While I was growing up at Meskanaw a farmer fell ill one summer and another, a few years later, died in a farm accident. Both years neighbours interrupted their harvests to join together to harvest the fields of the injured and the deceased.

Grandfather Carl had the advantage of having acquired equipment and experience in farming. He brought his equipment and horses north by rail.

It was daunting and lonely for Flora to homestead as a single woman. She had fled from a brief marriage to an abusive husband.

Grandfather Carl had married in South Dakota. His wife, Anna Marie, came with him. Their son, my father Hans, was born in 1911. 

As with Flora’s neighbour, Peggy, Grandmother Anna Marie drove her horse, Old Joe, to Kinistino to trade eggs and butter for groceries. 

Unfortunately, Grandmother Anna Marie died in 1914 from complications related to childbirth. Grandfather Carl never re-married. 

Flora, walking across the prairie, shortly after settling to meet her neighbours was mirrored by Grandfather Carl. To his amazement, when he knocked on the door of his neighbour, he was greeted by Martin Hanberg, a man he had gone to school with in the Lofotens. Neither knew the other had homesteaded in Saskatchewan.

Flora swiftly learned to harvest the wild berries - saskatoons, cranberries, chokecherries, pincherries and strawberries - that abounded. I can remember as a boy going to pick saskatoons. They were bursting with flavour.

Our harsh winters are a shock to most Europeans. The temperature plunging to -40C can only be understood through enduring the cold. There were many settlers like Flora who thought existing settlers were exaggerating the cold they would experience.
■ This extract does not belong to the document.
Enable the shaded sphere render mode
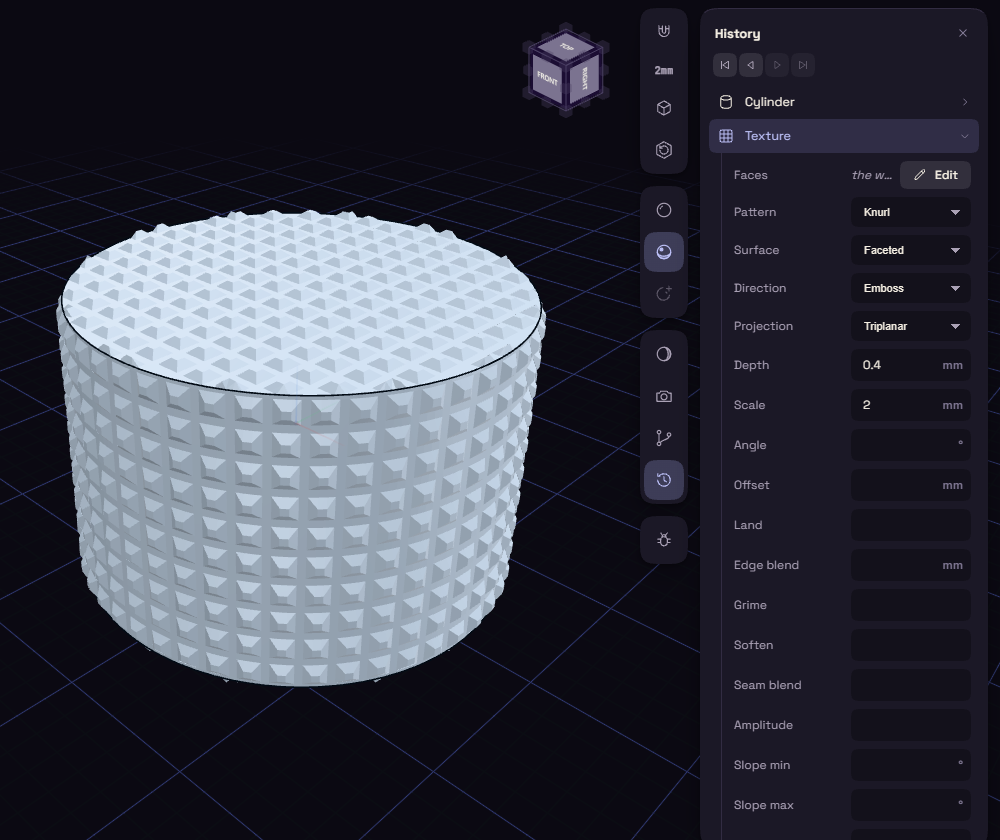The width and height of the screenshot is (1000, 840). pos(664,252)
Grandfather Carl actually moved north from South Dakota partially because of the weather. Having lived in a cold climate in the Lofotens though the temperatures were not as extreme as Saskatchewan he could handle the minus 40’s of Saskatchewan better than the plus 40’s of South Dakota summers.
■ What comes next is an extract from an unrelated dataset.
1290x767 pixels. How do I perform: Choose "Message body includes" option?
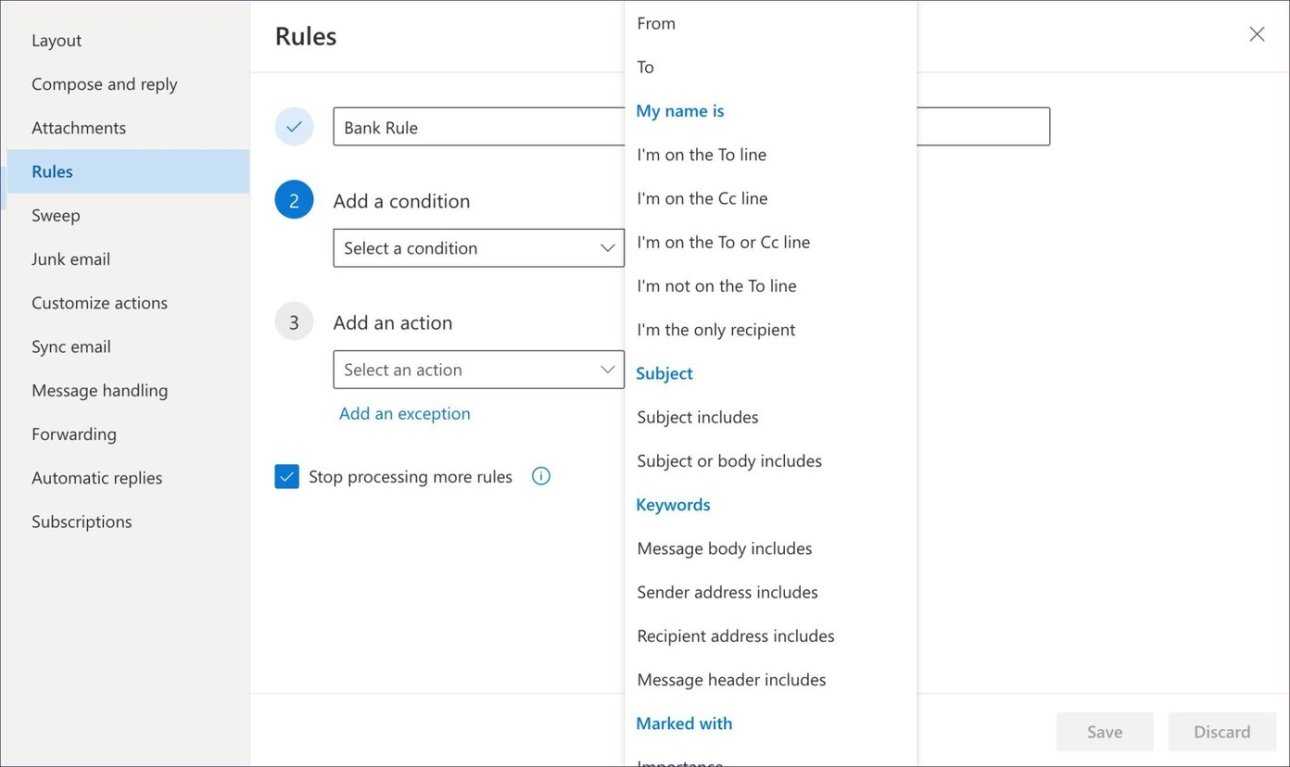click(724, 548)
I had not thought of how hard it was to navigate in the winter with only barely marked trails. Flora being caught in a winter storm while driving her wagon and horses home was powerfully described. Our family has no comparable stories.

The stories of homesteaders in Flora’s area giving up and moving on resonated with me. Two men had homesteaded before Grandfather Carl on our quarter. The first, a single man, whose family was about 30 miles away was overcome by loneliness and returned home. On the homestead records of our quarter the second said he was surrendering the homestead because all his horses had died of swamp fever.
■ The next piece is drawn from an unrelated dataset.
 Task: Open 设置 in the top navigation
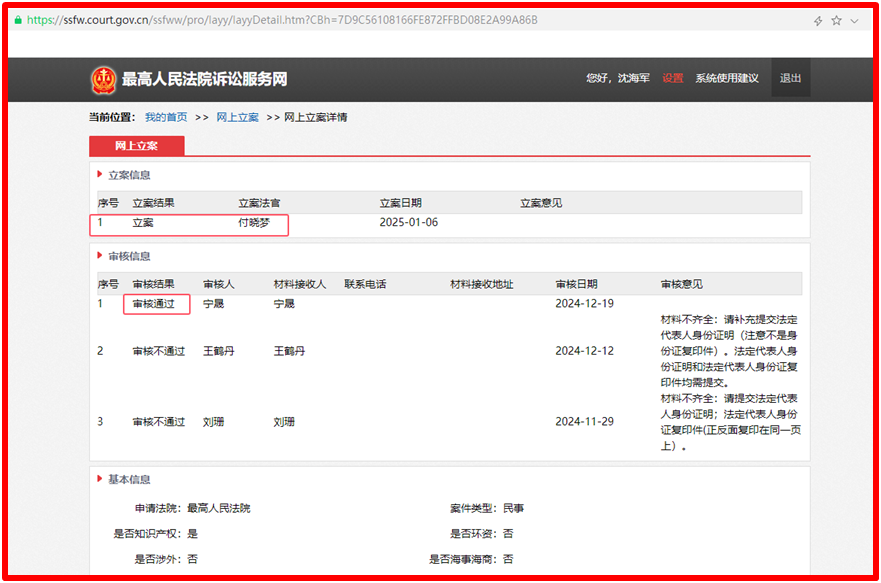(672, 79)
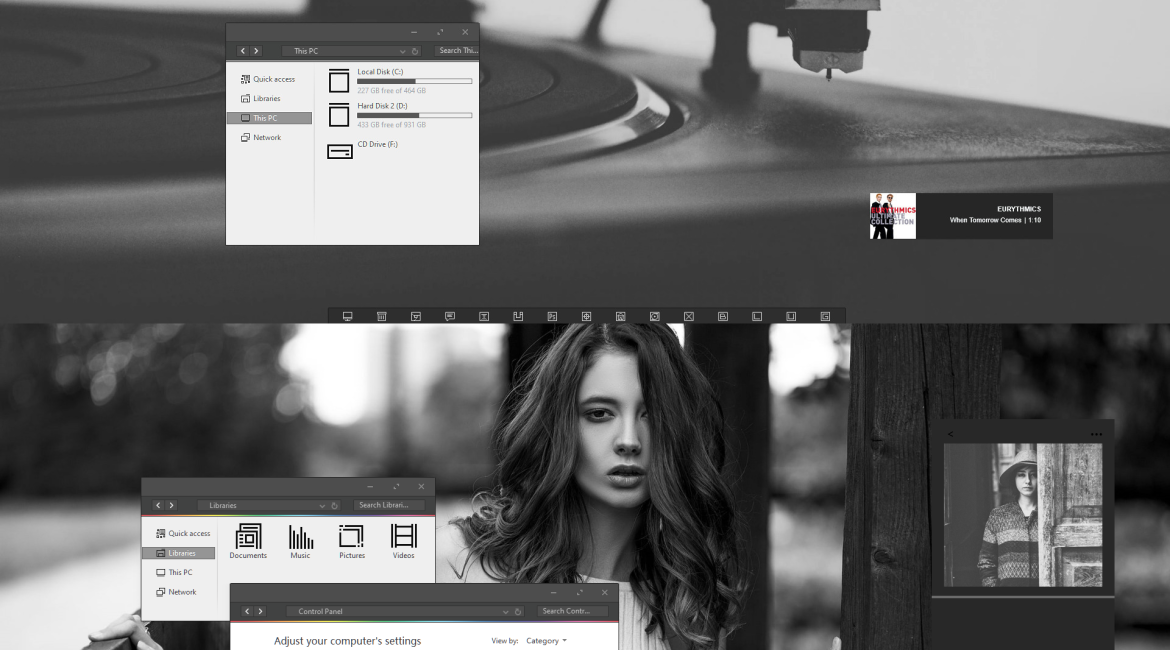This screenshot has width=1170, height=650.
Task: Click the Search Control Panel field
Action: pos(572,611)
I admired the incredible efforts Flora made to improve her quarter. I have copies of Grandfather Carl’s homestead documents. They humble me when I see the improvements he made to qualify for the title to his quarter.

In my work as a lawyer I have worked on land claims for indigenous bands. Two of them, Chakastaypasin and Peter Chapman, lost land through fraud orchestrated by officials of the Government of Canada. The wicked Frank Oliver portrayed in the book was just as unscrupulous.